Maurice, Jean, Marie Bourgès-Maunoury
1914 - 1993
Né le 19 août 1914 à Luisant (Eure-et-Loir)
Membre de la seconde Assemblée nationale Constituante (Haute-Garonne)
Député de la Haute-Garonne de 1946 à 1958
Secrétaire d'Etat au Budget du 26 novembre 1947 au 26 juillet 1948
Secrétaire d'Etat aux Forces armées du 26 juillet au 5 septembre 1948
Secrétaire d'Etat à la Défense nationale du 5 au 11 septembre 1948
Ministre des Travaux publics, des transports et du tourisme du 2 juillet au 12 juillet 1950 puis par intérim du 14 août au 3 septembre 1954
Secrétaire d'Etat à la présidence du Conseil du 12 juillet 1950 au 11 août 1951
Ministre adjoint à la Défense nationale du 11 août 1951 au 20 janvier 1952 Ministre de l'Armement du 20 janvier au 8 mars 1952
Ministre des Finances du 8 janvier au 28 juin 1953
Ministre de l'Industrie et du commerce du 19 juin au 3 septembre 1954 Ministre des Forces armées du 20 janvier au 23 février 1955
Ministre de l'Intérieur du 23 février au 2 décembre 1955 et du 6 novembre 1957 au 14 mai 1958
Ministre de la Défense et des Forces armées du 1er février 1956 au 13 juin 1957
Président du Conseil du 13 juin au 6 novembre 1957
Maurice Bourgès-Maunoury, né le 19 août 1914 à Luisant, suit les traditions d'une famille illustre puisqu'il envisage une carrière militaire comme son grand oncle le général Maunoury en entrant à 21 ans à l'Ecole polytechnique et qu'il est attiré par le droit et les sciences politiques comme son grand-père, député de l'Eure et Ministre de l'Intérieur dans le cabinet Poincaré. Il est fait prisonnier en 1940 et, libéré en 1941, il opte pour la Résistance et franchit les Pyrénées en 1942. Parvenu à Londres, il accomplit, comme délégué militaire une mission en Savoie et il est parachuté dès la nuit du débarquement. En octobre 1944 il devient sous-chef d'Etat-major puis administrateur des usines Renault avant de succéder à Jacques Soustelle, en juin 1945, comme commissaire de la République à Bordeaux. Il est compagnon de la Libération, Croix de Guerre, médaillé de la Résistance et titulaire d'un grand nombre de décorations étrangères.

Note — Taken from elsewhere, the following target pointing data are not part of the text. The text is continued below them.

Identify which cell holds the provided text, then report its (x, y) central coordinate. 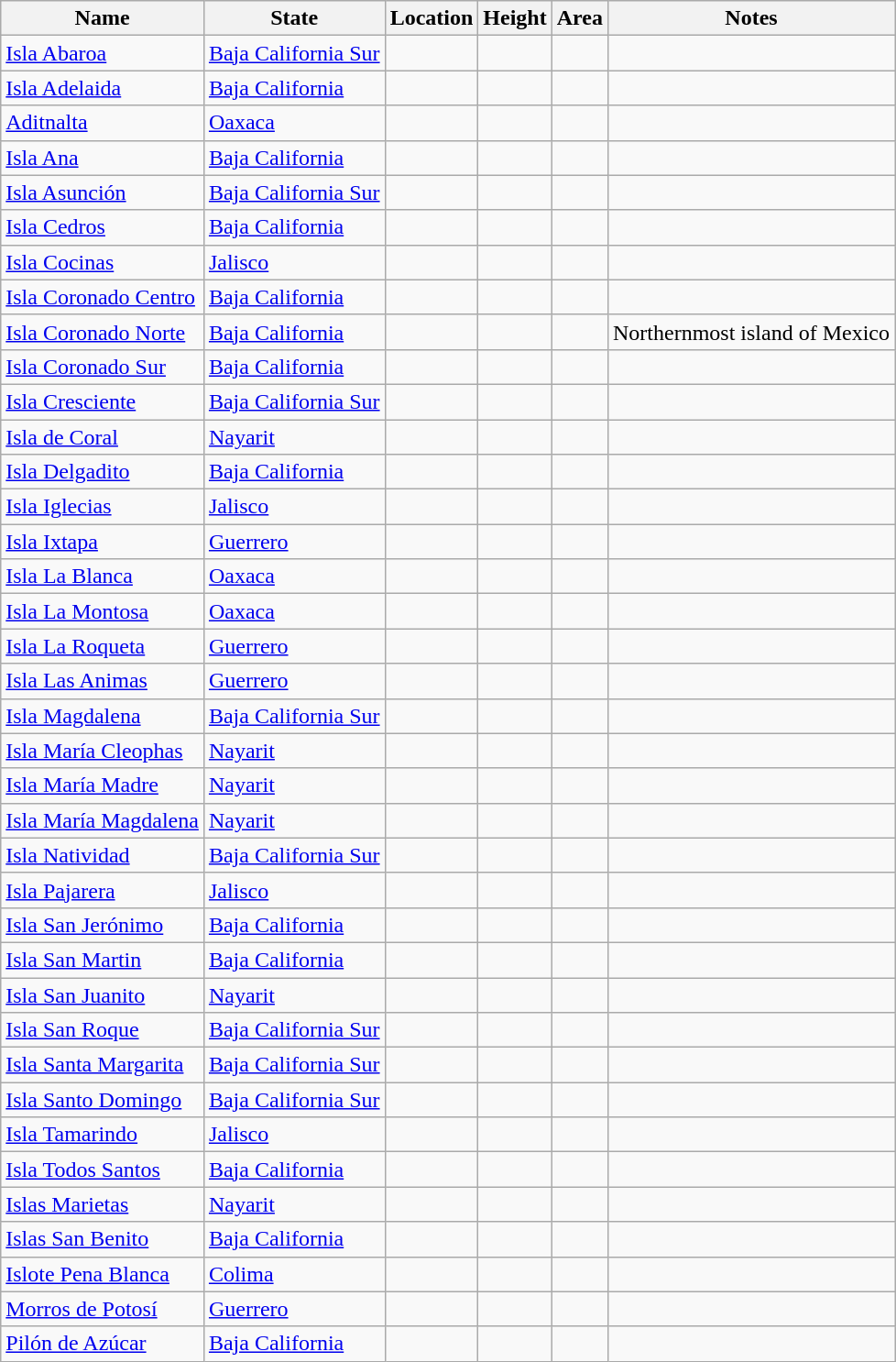
Isla La Montosa (103, 611)
Area (579, 18)
Isla Iglecias (103, 507)
Isla Coronado Centro (103, 297)
Isla Santo Domingo (103, 1099)
Isla María Madre (103, 785)
Colima (294, 1273)
Isla María Cleophas (103, 750)
Name (103, 18)
Isla de Coral (103, 437)
Isla Cocinas (103, 262)
Isla Tamarindo (103, 1134)
State (294, 18)
Isla María Magdalena (103, 820)
Isla San Martin (103, 959)
Isla Magdalena (103, 716)
Isla San Jerónimo (103, 924)
Isla Ana (103, 158)
Isla Cedros (103, 227)
Isla San Juanito (103, 994)
Isla Cresciente (103, 401)
Height (515, 18)
Isla La Roqueta (103, 646)
Isla Santa Margarita (103, 1065)
Isla Abaroa (103, 53)
Islas Marietas (103, 1204)
Notes (751, 18)
Isla Ixtapa (103, 541)
Pilón de Azúcar (103, 1343)
Isla Coronado Sur (103, 366)
Islote Pena Blanca (103, 1273)
Isla San Roque (103, 1030)
Isla Todos Santos (103, 1169)
Islas San Benito (103, 1239)
Isla La Blanca (103, 576)
Location (432, 18)
Isla Natividad (103, 855)
Isla Coronado Norte (103, 332)
Aditnalta (103, 123)
Northernmost island of Mexico (751, 332)
Morros de Potosí (103, 1308)
Isla Delgadito (103, 472)
Isla Pajarera (103, 890)
Isla Las Animas (103, 681)
Isla Asunción (103, 192)
Isla Adelaida (103, 88)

Membre du Parti radical, conseiller municipal de Toulouse et conseiller général de la Haute-Garonne, Maurice Bourgès-Maunoury n'hésite pas, le 2 juin 1946, à affronter Vincent Auriol dans son « fief» de la Haute-Garonne. Il est élu à la proportionnelle avec 50 353 voix, tandis que la liste S.F.I.O. de Vincent Auriol a deux élus avec 75 333 voix, la liste M.R.P. (60 595 voix) et la liste communiste (58 710 voix), ont chacune un député.
Le jeune député est nommé membre de la Commission des finances et du contrôle budgétaire et juré à la Haute Cour de justice. Il a juste le temps de participer à la discussion budgétaire avant de retourner pour les élections législatives devant les électeurs de la Haute-Garonne qui ont droit à deux sièges supplémentaires. Les abstentions sont nombreuses et seul le Parti communiste augmente son score (62 796 voix et deux élus) alors que la S.F.I.O. (65 466 voix) et le M.R.P. (47 002 voix) ont chacun deux députés. Maurice Bourgès-Maunoury est réélu avec 41 509 voix. Il va alors chercher à renforcer sa position locale par une grande activité sur le terrain. Il est élu maire de Bessières en 1947 et conseiller général de Montastruc-la-Conseillère en 1949 ; il sera réélu en 1955 et le restera jusqu'en 1973. Il siège aussi au conseil d'administration du grand journal du Sud-ouest la Dépêche du Midi.
Maurice Bourgès-Maunoury est nommé membre de la Commission des finances et du contrôle budgétaire dont il devient secrétaire. Il est désigné en 1947 comme membre de la sous-commission chargée de suivre l'emploi des crédits affectés à la Défense nationale. Il est aussi juré à la Haute Cour de justice. Pendant cette première législature, Maurice Bourgès-Maunoury fait partie de l'intergroupe gaulliste.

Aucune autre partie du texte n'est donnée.